■ Problem to solve ■
Could you reproduce, exactly and alone, the lines running from the one with "Log in (872, 1460)" to the end of the data below?

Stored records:
++++++++++++++++++++
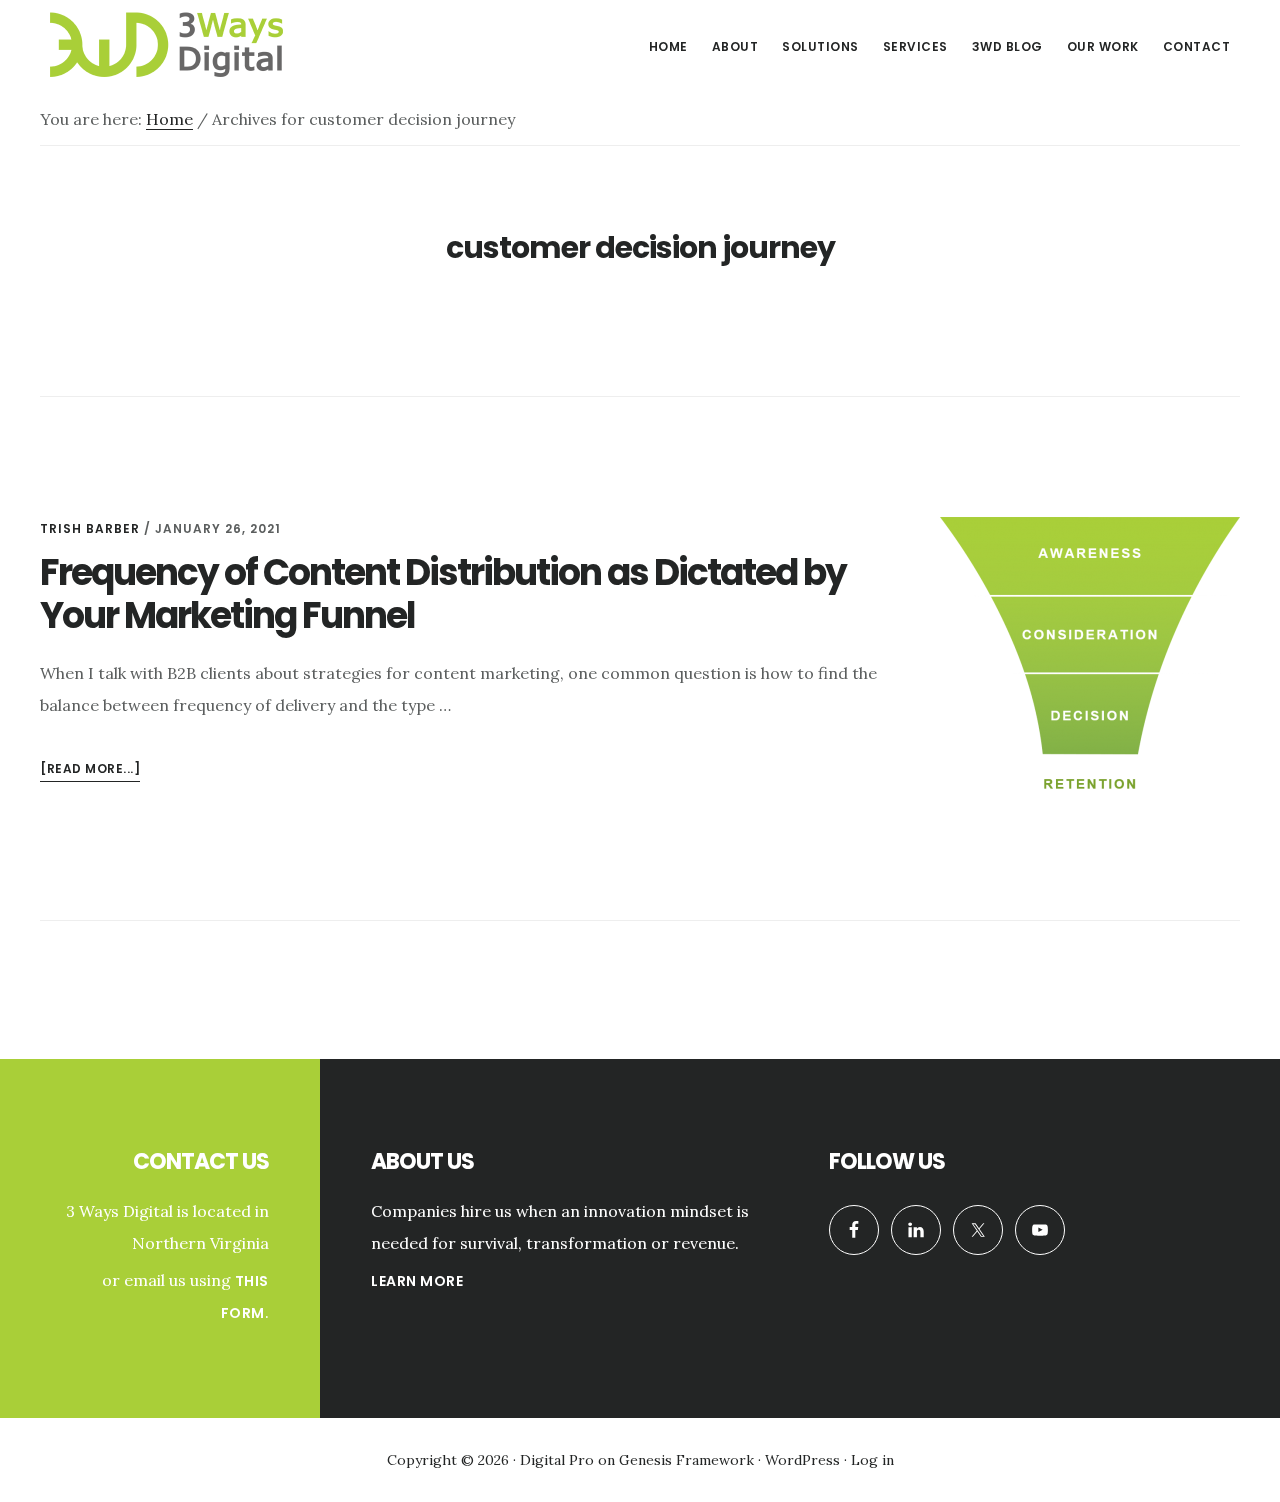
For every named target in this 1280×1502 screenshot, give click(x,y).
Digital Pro (557, 1460)
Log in (872, 1460)
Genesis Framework (686, 1460)
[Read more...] (90, 770)
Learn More (417, 1281)
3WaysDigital (190, 44)
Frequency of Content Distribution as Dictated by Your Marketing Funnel (443, 594)
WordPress (802, 1460)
++++++++++++++++++++
■ Solution ■
Log in (872, 1460)
Genesis Framework (686, 1460)
[Read more...] (90, 770)
Learn More (417, 1281)
3WaysDigital (190, 44)
Frequency of Content Distribution as Dictated by Your Marketing Funnel (443, 594)
WordPress (802, 1460)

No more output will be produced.